Standards-based education. Common core. A hundred different things that your children are expected to learn—and you’re the one who gets to teach them.
Not only that, you’re the one who is expected to make it fun. All those complaints about “boring” teachers? If you’re one of them, your child will not be engaged, nor will they be learning as thoroughly as they would be if they were in a classroom with a vibrant, engaged teacher who is thrilled by what she is teaching and able to bring all of her students into the lesson with enthusiasm and excitement.
How do you keep your kids engaged?
Consider adding in some fun and games to your regular routine. Explore art—not just through crayons and colored pencils, the preferred “neat” mediums of many parents, but with finger paints, and playdough, and sensory materials. Let them explore with their hands and get involved in art, even if it means making a bit of a mess.

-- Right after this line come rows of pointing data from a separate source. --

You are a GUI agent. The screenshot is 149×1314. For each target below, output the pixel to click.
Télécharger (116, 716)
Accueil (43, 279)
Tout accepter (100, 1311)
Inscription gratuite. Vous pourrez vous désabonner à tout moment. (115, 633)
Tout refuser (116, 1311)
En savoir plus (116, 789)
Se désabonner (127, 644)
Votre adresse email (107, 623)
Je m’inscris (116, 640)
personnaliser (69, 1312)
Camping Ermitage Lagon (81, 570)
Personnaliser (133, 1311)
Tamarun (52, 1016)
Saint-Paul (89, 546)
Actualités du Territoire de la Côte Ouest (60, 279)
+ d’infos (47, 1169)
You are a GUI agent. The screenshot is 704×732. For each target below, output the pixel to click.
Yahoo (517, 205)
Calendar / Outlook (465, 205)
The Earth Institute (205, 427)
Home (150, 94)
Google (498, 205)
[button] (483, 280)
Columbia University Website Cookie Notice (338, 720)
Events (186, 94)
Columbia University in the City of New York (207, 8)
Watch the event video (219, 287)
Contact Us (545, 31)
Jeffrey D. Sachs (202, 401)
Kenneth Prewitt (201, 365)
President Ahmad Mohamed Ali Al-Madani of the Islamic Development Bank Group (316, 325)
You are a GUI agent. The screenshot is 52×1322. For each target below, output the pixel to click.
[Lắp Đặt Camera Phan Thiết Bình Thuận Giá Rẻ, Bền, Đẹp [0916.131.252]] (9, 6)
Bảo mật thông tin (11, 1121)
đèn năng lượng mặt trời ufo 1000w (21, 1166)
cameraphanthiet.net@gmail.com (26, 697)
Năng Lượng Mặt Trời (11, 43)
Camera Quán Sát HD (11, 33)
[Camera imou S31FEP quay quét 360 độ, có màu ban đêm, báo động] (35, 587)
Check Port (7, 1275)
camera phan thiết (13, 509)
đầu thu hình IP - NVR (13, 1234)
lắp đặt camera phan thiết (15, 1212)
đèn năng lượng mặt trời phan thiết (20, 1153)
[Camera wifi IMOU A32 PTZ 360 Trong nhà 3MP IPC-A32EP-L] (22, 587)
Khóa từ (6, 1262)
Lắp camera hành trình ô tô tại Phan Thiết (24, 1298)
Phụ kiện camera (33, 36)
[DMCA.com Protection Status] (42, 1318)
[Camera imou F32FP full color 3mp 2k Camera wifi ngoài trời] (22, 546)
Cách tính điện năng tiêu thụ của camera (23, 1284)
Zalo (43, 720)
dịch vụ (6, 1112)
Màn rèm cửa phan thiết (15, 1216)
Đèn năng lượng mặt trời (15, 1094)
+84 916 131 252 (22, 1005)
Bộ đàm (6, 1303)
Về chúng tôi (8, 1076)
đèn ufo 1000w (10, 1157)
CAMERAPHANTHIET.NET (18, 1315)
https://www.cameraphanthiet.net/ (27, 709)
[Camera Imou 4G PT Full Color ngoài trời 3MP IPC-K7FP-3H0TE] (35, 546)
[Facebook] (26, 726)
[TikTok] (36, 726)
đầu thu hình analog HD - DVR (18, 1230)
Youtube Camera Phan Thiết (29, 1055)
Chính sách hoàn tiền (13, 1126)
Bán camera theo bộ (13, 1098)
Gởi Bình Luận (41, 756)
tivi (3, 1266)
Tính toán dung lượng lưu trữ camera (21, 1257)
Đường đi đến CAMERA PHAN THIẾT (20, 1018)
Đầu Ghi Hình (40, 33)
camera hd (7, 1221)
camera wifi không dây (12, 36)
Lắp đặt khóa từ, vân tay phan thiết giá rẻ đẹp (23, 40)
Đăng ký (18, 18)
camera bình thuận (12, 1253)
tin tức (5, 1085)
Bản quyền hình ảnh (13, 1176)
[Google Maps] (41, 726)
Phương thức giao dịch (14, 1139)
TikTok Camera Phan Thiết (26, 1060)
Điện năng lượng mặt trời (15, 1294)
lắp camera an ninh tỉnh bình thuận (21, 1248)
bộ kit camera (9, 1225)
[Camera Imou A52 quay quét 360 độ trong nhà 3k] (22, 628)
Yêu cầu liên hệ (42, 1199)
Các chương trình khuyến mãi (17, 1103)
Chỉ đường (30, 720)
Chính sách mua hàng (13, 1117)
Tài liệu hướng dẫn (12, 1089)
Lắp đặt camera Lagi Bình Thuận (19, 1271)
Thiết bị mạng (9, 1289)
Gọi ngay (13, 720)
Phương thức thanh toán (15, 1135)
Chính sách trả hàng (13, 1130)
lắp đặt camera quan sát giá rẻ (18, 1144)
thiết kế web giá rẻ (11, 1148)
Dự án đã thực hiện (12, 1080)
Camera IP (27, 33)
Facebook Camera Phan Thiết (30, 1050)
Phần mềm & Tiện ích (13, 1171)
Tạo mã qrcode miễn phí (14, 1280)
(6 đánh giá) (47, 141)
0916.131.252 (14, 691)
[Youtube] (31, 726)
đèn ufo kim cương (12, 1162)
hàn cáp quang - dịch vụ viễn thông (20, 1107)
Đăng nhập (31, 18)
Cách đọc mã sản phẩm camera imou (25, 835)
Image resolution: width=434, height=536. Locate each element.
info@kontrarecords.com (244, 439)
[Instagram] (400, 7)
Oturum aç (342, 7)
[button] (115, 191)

While you’re engaging their senses, engage them in their world. Take them outside to play. Take walks that explore the changing seasons—brilliant leaves in fall; bright, beautiful flowers in spring; snow in winter; water play in the summer. Discuss the changes that the world is making around them, and integrate them into your lessons.
Be active with them. Take walks. Play outside—hopscotch, and drawing in chalk on the driveway, and hula hooping, and swinging. Take them to the park, or the roller rink, or swimming, if the weather is appropriate.
Play games—word games, creative games, games that strike their fancy. Keep the computer and the television off when you can; use them when you need new, fresh ideas. Play charades, and dance to silly music in the middle of the living room, and get out the Twister game when it’s raining and the kids are too silly to settle down.
Shake things up. Keep it different, and interesting, and engaging. Play—because they’re only little once. You only get these days with them once, and if you don’t enjoy them while you can, you’ll regret it later.